Speaker: Dr. Weifeng Sun (Stanford University)

Time: 14:00-15:00  January 9, 2024 (Tuesday)

Place: N913

Title: The Bogomolny equations with a knot singularity

Abstract: The regular solutions of the Bogomolny equations on R^3 are well studied in the last century. There are at least two different famous approaches: The twistor method by Hitchin, Donaldson etc. and the pure analytical method by Taubes. In this talk, I will give a brief introduction on these approaches. Then I will use Taubes' approach to study the Bogomolny equations with a knot singularity. I hope these solutions will be useful in knot theory in the future.

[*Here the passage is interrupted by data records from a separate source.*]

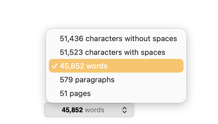This screenshot has height=124, width=218.
Task: Select the highlighted "45,852 words" entry
Action: (x=116, y=66)
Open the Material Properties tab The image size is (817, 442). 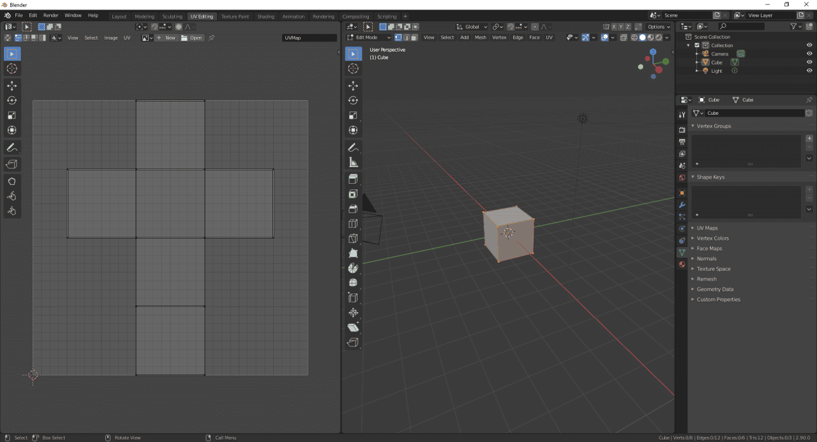tap(682, 264)

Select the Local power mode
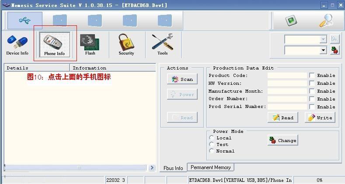[212, 138]
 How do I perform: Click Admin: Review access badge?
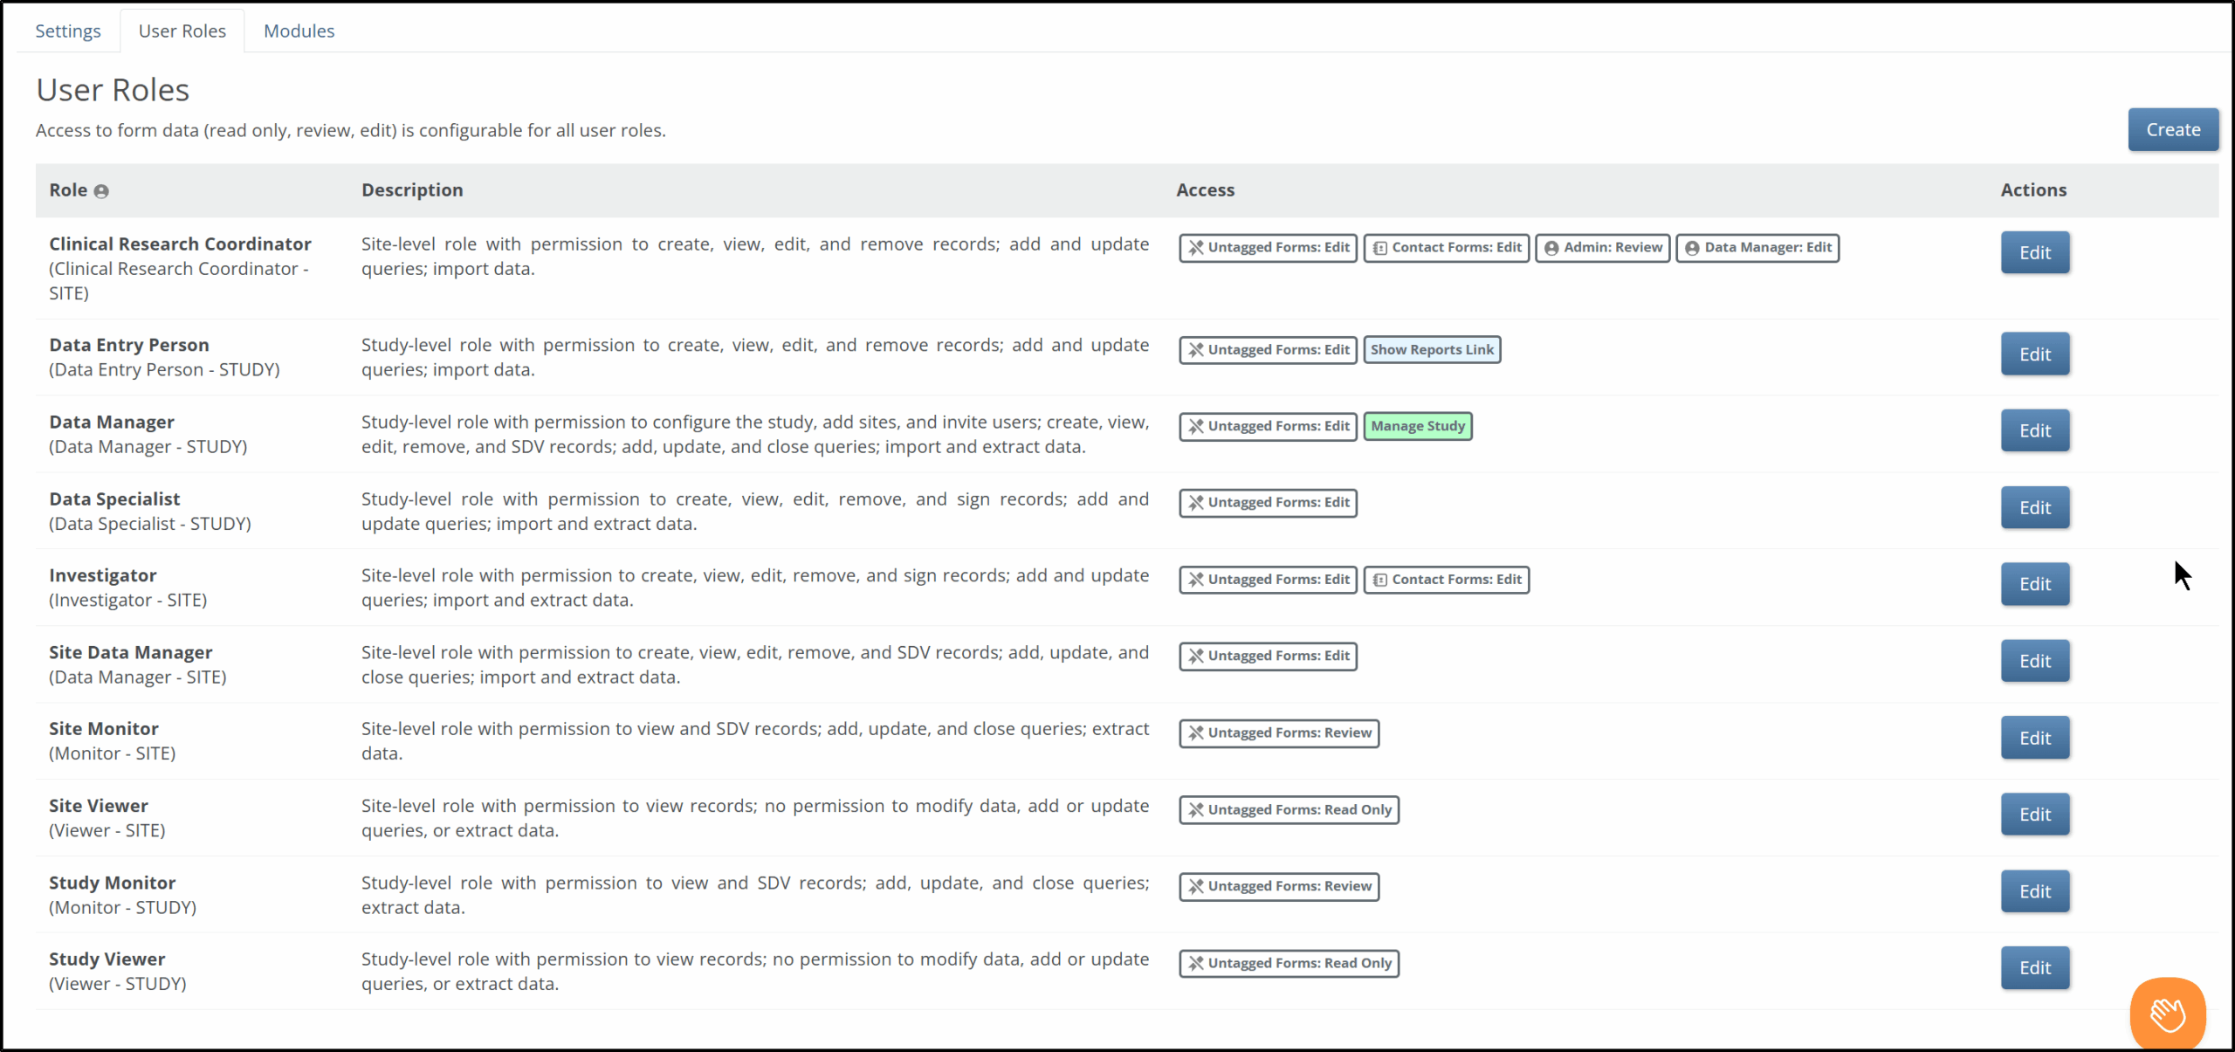click(x=1603, y=248)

Speaker: Prof. Jinbang Yang (USTC)

Time: 14:00-15:00  January 11, 2024 (Thursday)

Place: MCM110

Title: Motivic local systems and motivic Higgs bundles

Abstract: Families of smooth varieties give rise to numerous invariants, among which are the notable Betti-local systems and the Kodaira-Spencer maps—graded Higgs bundles. Direct summands of these local systems and graded Higgs bundles are called motivic. Our understanding of motivic local systems is currently limited, with only a few known cases. In this talk, I will present a method for determining the motivicity of a local system or a Higgs bundle of a specific type. As a consequence, we obtain infinitely many algebraic solutions to the Painleve VI equation. This is a joint work with Kang Zuo.